=== WHAT TO WORK ON ===
Can you reproduce the mung bean sprouts text below in full, word for word?

=== PAGE EXTRACT ===
Start of Block
Mung Bean Sprouts

“The anti-diabetic effects of Mung bean sprout (MBS) extracts and Mung bean seed coat (MBSC) extracts were investigated in type 2 diabetic mice. Male KK-A (y) mice and C57BL/6 mice were used in this study. In KK-A (y) mice, the blood glucose, plasma C-peptide, glucagon, total cholesterol, triglyceride, and blood urea nitrogen (BUN) levels were significantly higher than those in the C57BL/6 mice ( P < 0.001, P < 0.001, P < 0.01, P < 0.001, P < 0.01, and P < 0.01). In addition, KK-A (y) mice showed an obvious decrease in insulin immunoreactivity in pancreas as well.  MBS and MBSC were orally administrated to KK-A (y) mice for 5 weeks. It was found that MBS (2 g/kg) and MBSC (3 g/kg) lowered blood glucose, plasma C-peptide, glucagon, total cholesterol, triglyceride, and BUN levels and at the same time markedly imporved glucose tolerance and increased insulin immunoreactive levels. These results suggest that MBS and MBSC exert an antidiabetic effect in type 2 diabetic mice. “
 
Antidiabetic activity of Mung bean extracts in diabetic KK-Ay mice.
End of Block
=== RECORDS SUPPLIED ===
Start of Block
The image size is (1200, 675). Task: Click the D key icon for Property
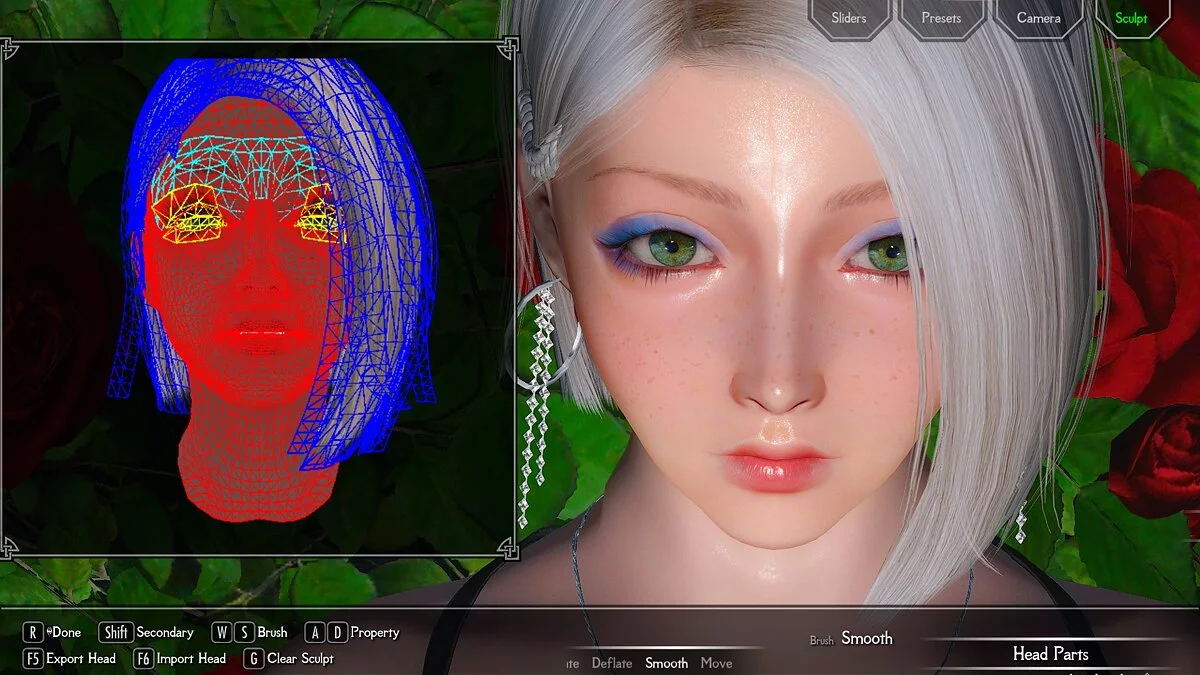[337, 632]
End of Block
Start of Block
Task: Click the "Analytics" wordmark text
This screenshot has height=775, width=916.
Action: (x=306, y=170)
End of Block
=== EXERCISE RESULT ===
Mung Bean Sprouts

“The anti-diabetic effects of Mung bean sprout (MBS) extracts and Mung bean seed coat (MBSC) extracts were investigated in type 2 diabetic mice. Male KK-A (y) mice and C57BL/6 mice were used in this study. In KK-A (y) mice, the blood glucose, plasma C-peptide, glucagon, total cholesterol, triglyceride, and blood urea nitrogen (BUN) levels were significantly higher than those in the C57BL/6 mice ( P < 0.001, P < 0.001, P < 0.01, P < 0.001, P < 0.01, and P < 0.01). In addition, KK-A (y) mice showed an obvious decrease in insulin immunoreactivity in pancreas as well.  MBS and MBSC were orally administrated to KK-A (y) mice for 5 weeks. It was found that MBS (2 g/kg) and MBSC (3 g/kg) lowered blood glucose, plasma C-peptide, glucagon, total cholesterol, triglyceride, and BUN levels and at the same time markedly imporved glucose tolerance and increased insulin immunoreactive levels. These results suggest that MBS and MBSC exert an antidiabetic effect in type 2 diabetic mice. “
 
Antidiabetic activity of Mung bean extracts in diabetic KK-Ay mice.